GOAL OF THE EXERCISE: Give all the records again, with no alterations.

Dataset excerpts
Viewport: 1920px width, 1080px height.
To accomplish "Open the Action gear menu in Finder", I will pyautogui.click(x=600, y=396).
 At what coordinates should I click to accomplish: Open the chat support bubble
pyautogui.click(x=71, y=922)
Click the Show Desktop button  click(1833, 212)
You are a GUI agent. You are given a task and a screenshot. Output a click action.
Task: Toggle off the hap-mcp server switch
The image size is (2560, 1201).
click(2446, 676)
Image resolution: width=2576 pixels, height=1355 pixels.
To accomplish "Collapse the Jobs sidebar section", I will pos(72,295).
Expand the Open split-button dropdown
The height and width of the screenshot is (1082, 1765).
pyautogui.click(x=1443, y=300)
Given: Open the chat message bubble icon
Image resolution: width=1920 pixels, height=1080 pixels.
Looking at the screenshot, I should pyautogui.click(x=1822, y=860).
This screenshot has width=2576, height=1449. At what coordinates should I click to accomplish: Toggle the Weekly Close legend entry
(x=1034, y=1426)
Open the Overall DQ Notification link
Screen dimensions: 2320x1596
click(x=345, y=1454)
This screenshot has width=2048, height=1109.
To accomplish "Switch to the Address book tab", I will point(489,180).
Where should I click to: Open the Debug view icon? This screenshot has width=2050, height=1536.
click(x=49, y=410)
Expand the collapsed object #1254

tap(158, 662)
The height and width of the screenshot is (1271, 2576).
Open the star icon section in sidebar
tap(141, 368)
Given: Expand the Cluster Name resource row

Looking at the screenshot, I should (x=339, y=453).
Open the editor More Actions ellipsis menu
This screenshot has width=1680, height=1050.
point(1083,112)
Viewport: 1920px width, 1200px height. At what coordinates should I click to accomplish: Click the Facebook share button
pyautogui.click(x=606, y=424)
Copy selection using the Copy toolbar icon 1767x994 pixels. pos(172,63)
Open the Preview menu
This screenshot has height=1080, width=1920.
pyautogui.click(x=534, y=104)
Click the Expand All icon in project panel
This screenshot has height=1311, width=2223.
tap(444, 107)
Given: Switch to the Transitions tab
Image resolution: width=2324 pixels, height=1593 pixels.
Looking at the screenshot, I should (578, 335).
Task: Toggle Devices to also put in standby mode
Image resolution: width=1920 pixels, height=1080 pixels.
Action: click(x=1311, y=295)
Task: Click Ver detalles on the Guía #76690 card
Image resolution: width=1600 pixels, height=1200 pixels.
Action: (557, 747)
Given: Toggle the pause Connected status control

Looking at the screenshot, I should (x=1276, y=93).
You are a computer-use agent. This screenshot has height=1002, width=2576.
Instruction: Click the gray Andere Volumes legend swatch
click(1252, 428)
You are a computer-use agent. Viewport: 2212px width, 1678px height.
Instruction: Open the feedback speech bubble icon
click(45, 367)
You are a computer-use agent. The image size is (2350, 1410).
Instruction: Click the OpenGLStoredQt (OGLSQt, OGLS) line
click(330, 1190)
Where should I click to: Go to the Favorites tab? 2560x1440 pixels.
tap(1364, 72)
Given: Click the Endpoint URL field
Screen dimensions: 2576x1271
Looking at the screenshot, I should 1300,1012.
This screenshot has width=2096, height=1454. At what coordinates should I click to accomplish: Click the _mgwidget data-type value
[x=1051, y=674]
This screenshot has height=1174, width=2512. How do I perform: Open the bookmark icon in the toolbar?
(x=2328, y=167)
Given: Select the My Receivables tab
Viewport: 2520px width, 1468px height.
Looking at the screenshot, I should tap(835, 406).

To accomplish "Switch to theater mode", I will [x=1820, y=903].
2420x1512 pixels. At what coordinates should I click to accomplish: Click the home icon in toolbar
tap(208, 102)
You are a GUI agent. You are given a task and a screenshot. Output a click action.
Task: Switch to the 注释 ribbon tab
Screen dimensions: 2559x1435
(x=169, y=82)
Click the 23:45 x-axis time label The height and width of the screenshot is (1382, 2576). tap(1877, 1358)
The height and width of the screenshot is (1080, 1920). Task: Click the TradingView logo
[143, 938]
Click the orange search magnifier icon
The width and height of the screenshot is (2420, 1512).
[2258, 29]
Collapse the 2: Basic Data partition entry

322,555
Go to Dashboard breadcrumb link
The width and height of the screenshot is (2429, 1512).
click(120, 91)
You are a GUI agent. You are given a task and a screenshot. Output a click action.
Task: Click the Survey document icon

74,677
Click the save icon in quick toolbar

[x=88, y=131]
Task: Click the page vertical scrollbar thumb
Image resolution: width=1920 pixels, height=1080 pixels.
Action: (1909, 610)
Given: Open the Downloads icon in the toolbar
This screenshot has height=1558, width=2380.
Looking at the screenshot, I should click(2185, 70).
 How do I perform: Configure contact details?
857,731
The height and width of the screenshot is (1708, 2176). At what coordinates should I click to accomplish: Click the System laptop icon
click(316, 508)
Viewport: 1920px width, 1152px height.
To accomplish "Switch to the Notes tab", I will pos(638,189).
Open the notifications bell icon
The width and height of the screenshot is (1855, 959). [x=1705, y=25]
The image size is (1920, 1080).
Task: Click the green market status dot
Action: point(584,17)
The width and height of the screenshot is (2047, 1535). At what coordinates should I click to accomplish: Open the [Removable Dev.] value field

COMPLETED TASK:
Viewport: 1920px width, 1080px height.
To accomplish "Open the Action gear menu in Finder", I will pyautogui.click(x=600, y=396).
 At what coordinates should I click to accomplish: Open the chat support bubble
pyautogui.click(x=71, y=922)
Click the Show Desktop button  click(1833, 212)
You are a GUI agent. You are given a task and a screenshot. Output a click action.
Task: Toggle off the hap-mcp server switch
The image size is (2560, 1201).
click(2446, 676)
Image resolution: width=2576 pixels, height=1355 pixels.
To accomplish "Collapse the Jobs sidebar section", I will pos(72,295).
Expand the Open split-button dropdown
The height and width of the screenshot is (1082, 1765).
pyautogui.click(x=1443, y=300)
Given: Open the chat message bubble icon
Image resolution: width=1920 pixels, height=1080 pixels.
Looking at the screenshot, I should pyautogui.click(x=1822, y=860).
This screenshot has width=2576, height=1449. At what coordinates should I click to accomplish: Toggle the Weekly Close legend entry
(x=1034, y=1426)
Open the Overall DQ Notification link
Screen dimensions: 2320x1596
click(x=345, y=1454)
This screenshot has width=2048, height=1109.
To accomplish "Switch to the Address book tab", I will point(489,180).
Where should I click to: Open the Debug view icon? This screenshot has width=2050, height=1536.
click(x=49, y=410)
Expand the collapsed object #1254

tap(158, 662)
The height and width of the screenshot is (1271, 2576).
Open the star icon section in sidebar
tap(141, 368)
Given: Expand the Cluster Name resource row

Looking at the screenshot, I should (x=339, y=453).
Open the editor More Actions ellipsis menu
This screenshot has width=1680, height=1050.
point(1083,112)
Viewport: 1920px width, 1200px height. At what coordinates should I click to accomplish: Click the Facebook share button
pyautogui.click(x=606, y=424)
Copy selection using the Copy toolbar icon 1767x994 pixels. pos(172,63)
Open the Preview menu
This screenshot has height=1080, width=1920.
pyautogui.click(x=534, y=104)
Click the Expand All icon in project panel
This screenshot has height=1311, width=2223.
tap(444, 107)
Given: Switch to the Transitions tab
Image resolution: width=2324 pixels, height=1593 pixels.
Looking at the screenshot, I should (578, 335).
Task: Toggle Devices to also put in standby mode
Image resolution: width=1920 pixels, height=1080 pixels.
Action: click(x=1311, y=295)
Task: Click Ver detalles on the Guía #76690 card
Image resolution: width=1600 pixels, height=1200 pixels.
Action: (557, 747)
Given: Toggle the pause Connected status control

Looking at the screenshot, I should (x=1276, y=93).
You are a computer-use agent. This screenshot has height=1002, width=2576.
Instruction: Click the gray Andere Volumes legend swatch
click(1252, 428)
You are a computer-use agent. Viewport: 2212px width, 1678px height.
Instruction: Open the feedback speech bubble icon
click(45, 367)
You are a computer-use agent. The image size is (2350, 1410).
Instruction: Click the OpenGLStoredQt (OGLSQt, OGLS) line
click(330, 1190)
Where should I click to: Go to the Favorites tab? 2560x1440 pixels.
tap(1364, 72)
Given: Click the Endpoint URL field
Screen dimensions: 2576x1271
Looking at the screenshot, I should 1300,1012.
This screenshot has width=2096, height=1454. At what coordinates should I click to accomplish: Click the _mgwidget data-type value
[x=1051, y=674]
This screenshot has height=1174, width=2512. How do I perform: Open the bookmark icon in the toolbar?
(x=2328, y=167)
Given: Select the My Receivables tab
Viewport: 2520px width, 1468px height.
Looking at the screenshot, I should tap(835, 406).

To accomplish "Switch to theater mode", I will [x=1820, y=903].
2420x1512 pixels. At what coordinates should I click to accomplish: Click the home icon in toolbar
tap(208, 102)
You are a GUI agent. You are given a task and a screenshot. Output a click action.
Task: Switch to the 注释 ribbon tab
Screen dimensions: 2559x1435
(x=169, y=82)
Click the 23:45 x-axis time label The height and width of the screenshot is (1382, 2576). tap(1877, 1358)
The height and width of the screenshot is (1080, 1920). Task: Click the TradingView logo
[143, 938]
Click the orange search magnifier icon
The width and height of the screenshot is (2420, 1512).
[2258, 29]
Collapse the 2: Basic Data partition entry

322,555
Go to Dashboard breadcrumb link
The width and height of the screenshot is (2429, 1512).
click(120, 91)
You are a GUI agent. You are given a task and a screenshot. Output a click action.
Task: Click the Survey document icon

74,677
Click the save icon in quick toolbar

[x=88, y=131]
Task: Click the page vertical scrollbar thumb
Image resolution: width=1920 pixels, height=1080 pixels.
Action: (1909, 610)
Given: Open the Downloads icon in the toolbar
This screenshot has height=1558, width=2380.
Looking at the screenshot, I should click(2185, 70).
 How do I perform: Configure contact details?
857,731
The height and width of the screenshot is (1708, 2176). At what coordinates should I click to accomplish: Click the System laptop icon
click(316, 508)
Viewport: 1920px width, 1152px height.
To accomplish "Switch to the Notes tab", I will pos(638,189).
Open the notifications bell icon
The width and height of the screenshot is (1855, 959). [x=1705, y=25]
The image size is (1920, 1080).
Task: Click the green market status dot
Action: point(584,17)
The width and height of the screenshot is (2047, 1535). At what coordinates should I click to accomplish: Open the [Removable Dev.] value field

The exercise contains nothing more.